In the reinforcement learning framework, the agent interacts with an environment and learns to select the best action sequence in order to achieve a predefined goal. The environment provides a performance evaluation by emitting a reward for optimization. The agents task is to maximise future reward by selecting the best available action. In concrete terms, this can for example be a computer program (agent) that plays an Atari game (environment) by trying to reach the highest possible score (emitted reward).
There are two approaches for reinforcement learning: (i) model-based reinforcement learning and (ii) model-free reinforcement learning.
In model-based reinforcement learning a (world) model is learned to accurately capture the environment mechanism. With this ability an agent is able to evaluate future outcomes by simulating them.
In model-free reinforcement learning the agent is learned directly on the experience gained by acting in the environment.
Our Publications on Reinforcement Learning:
- Wagner, Stefan, Michael Janschek, Tobias Uelwer, and Stefan Harmeling. "Learning to Plan via a Multi-step Policy Regression Method." In International Conference on Artificial Neural Networks, pp. 481-492. Springer, Cham, 2021.
- Robine, Jan, Tobias Uelwer, and Stefan Harmeling. "Smaller world models for reinforcement learning." arXiv preprint arXiv:2010.05767 (2020).
An inverse problem is the problem of finding an input to a system that produces a (given) set of observations. Depending on the definition of the system, inverse problems occure in different forms. Illustrative examples are (i) image denoising, where the task is to remove (additive) noise from an image, and (ii) image deblurring, which asks to remove image blur introduced, for example, by camera-shakes or poor focussing.

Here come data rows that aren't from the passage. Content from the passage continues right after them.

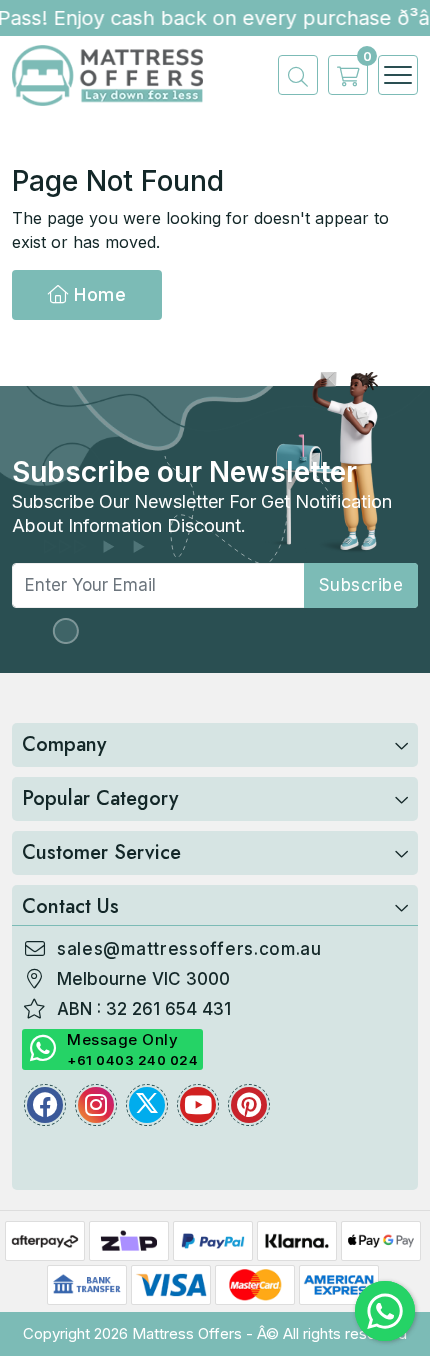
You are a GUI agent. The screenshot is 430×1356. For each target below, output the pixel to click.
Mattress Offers (187, 1333)
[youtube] (198, 1105)
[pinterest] (249, 1105)
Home (98, 294)
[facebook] (45, 1105)
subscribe (361, 585)
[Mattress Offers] (107, 74)
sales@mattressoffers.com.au (189, 949)
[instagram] (96, 1105)
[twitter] (147, 1105)
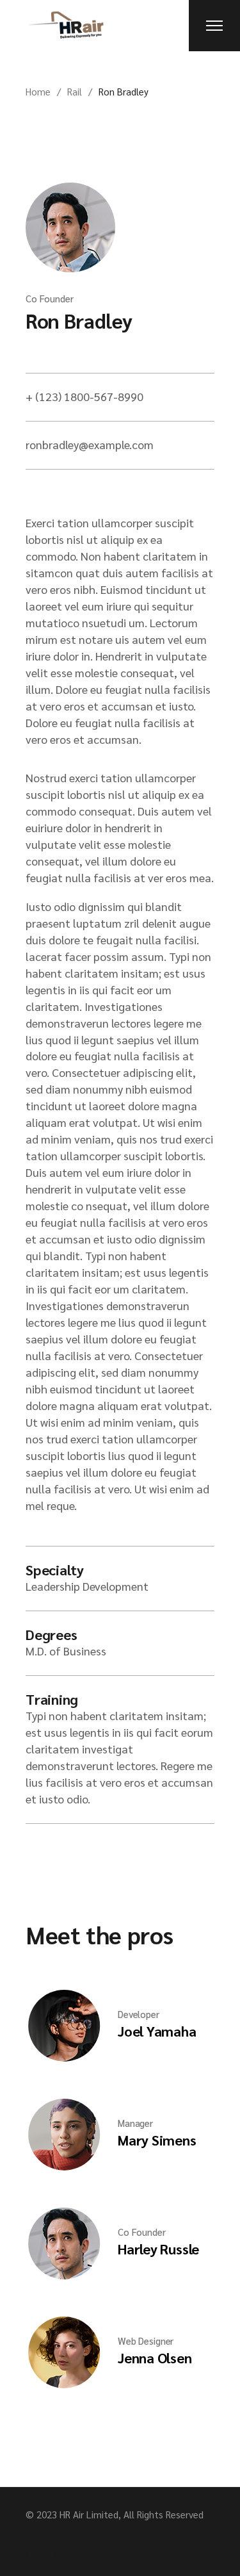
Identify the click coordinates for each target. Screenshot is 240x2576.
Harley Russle (158, 2249)
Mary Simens (157, 2140)
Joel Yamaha (157, 2031)
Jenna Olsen (155, 2358)
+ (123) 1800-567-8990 (84, 396)
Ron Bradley (79, 320)
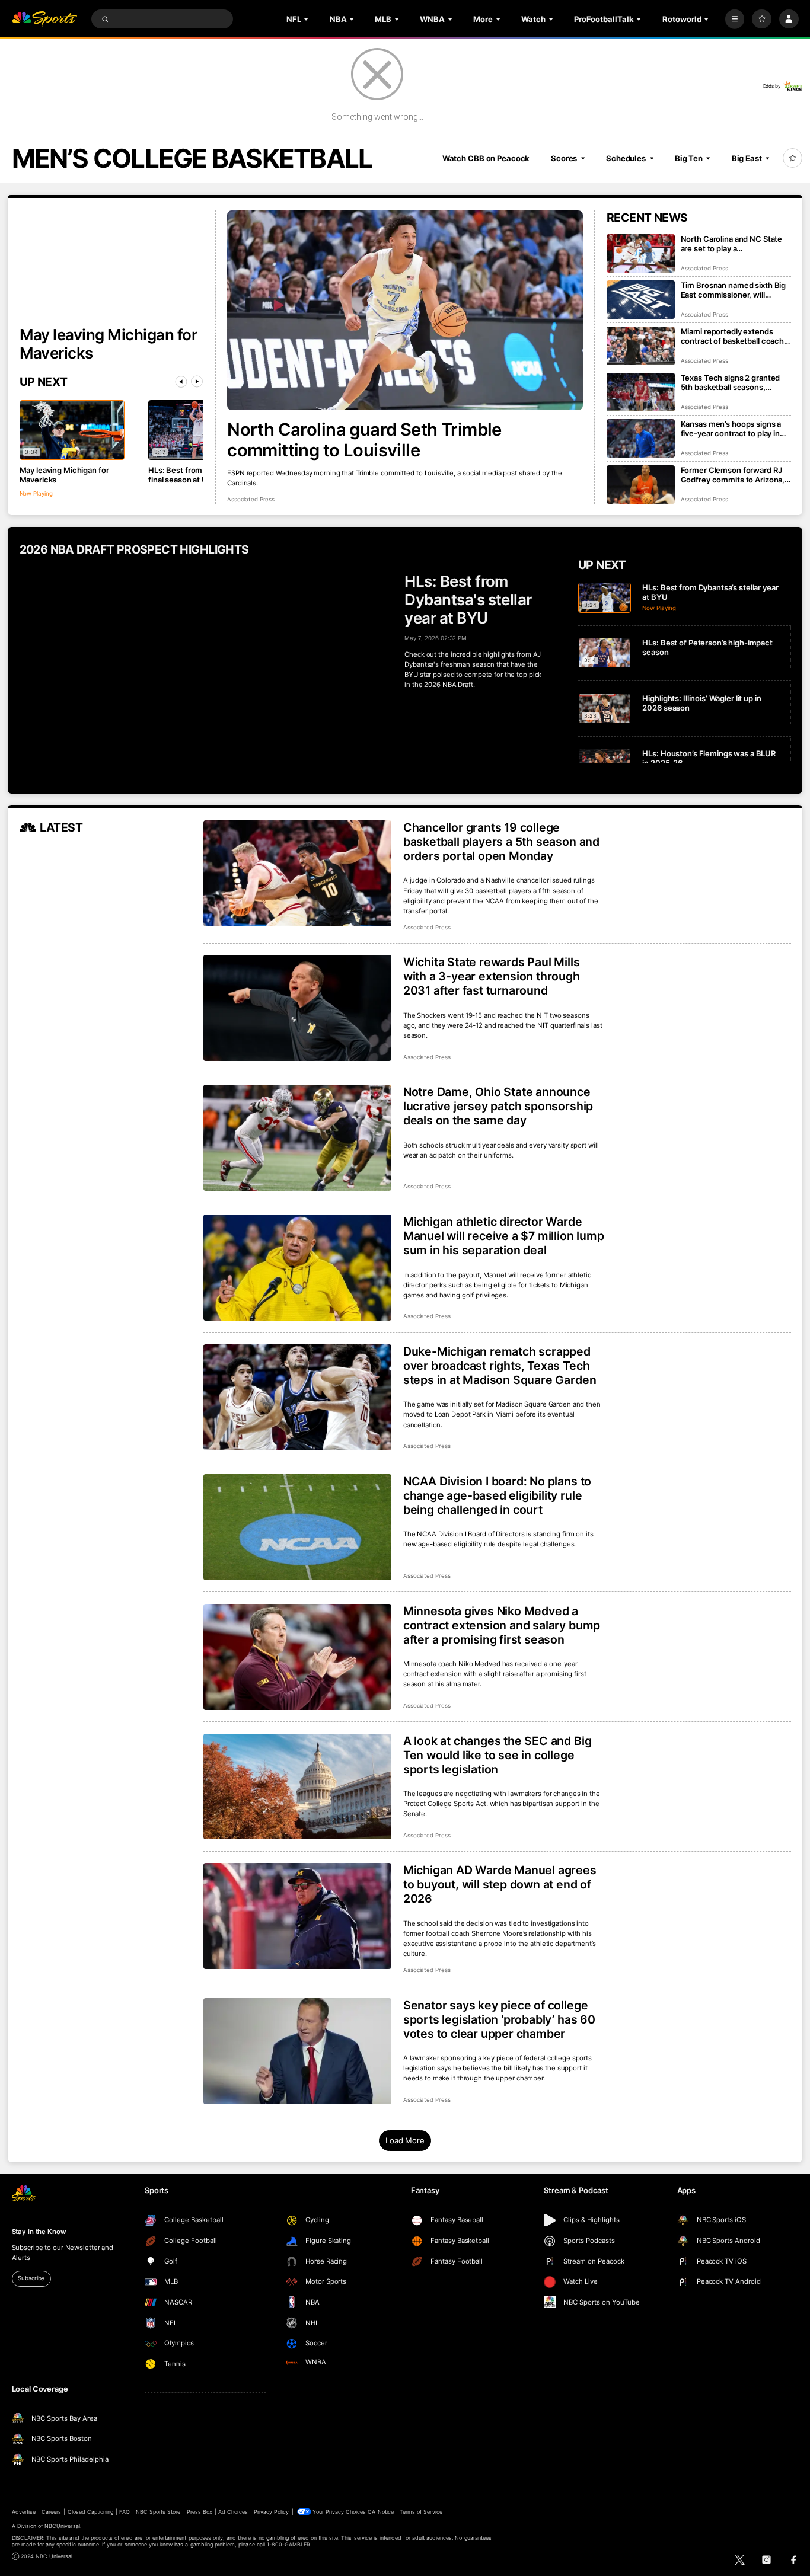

Many inverse problems are ill-posed, i.e., the solution is usually not unique. That means, finding a "realistic" solution is often very challenging and requires prior assumptions about the image (for example, that natural images often exhibit a reasonable amount of vertical and horizontal edges).
Other instance of inverse problems in image processing are: image dehazing, image deraining, image super-resolution, compressive sensing, and phase retrieval.
Some of our publications on inverse problems:
- Germer, Thomas, Tobias Uelwer, and Stefan Harmeling. "Deblurring Photographs of Characters Using Deep Neural Networks." Inverse Problems & Imaging (to appear). 2022.
- Uelwer, Tobias, Nick Rucks, and Stefan Harmeling. "A Closer Look at Reference Learning for Fourier Phase Retrieval." In NeurIPS 2021 Workshop on Deep Learning and Inverse Problems. 2021.
- Uelwer, Tobias, Alexander Oberstraß, and Stefan Harmeling. "Phase retrieval using conditional generative adversarial networks." In 2020 25th International Conference on Pattern Recognition (ICPR), pp. 731-738. IEEE, 2021.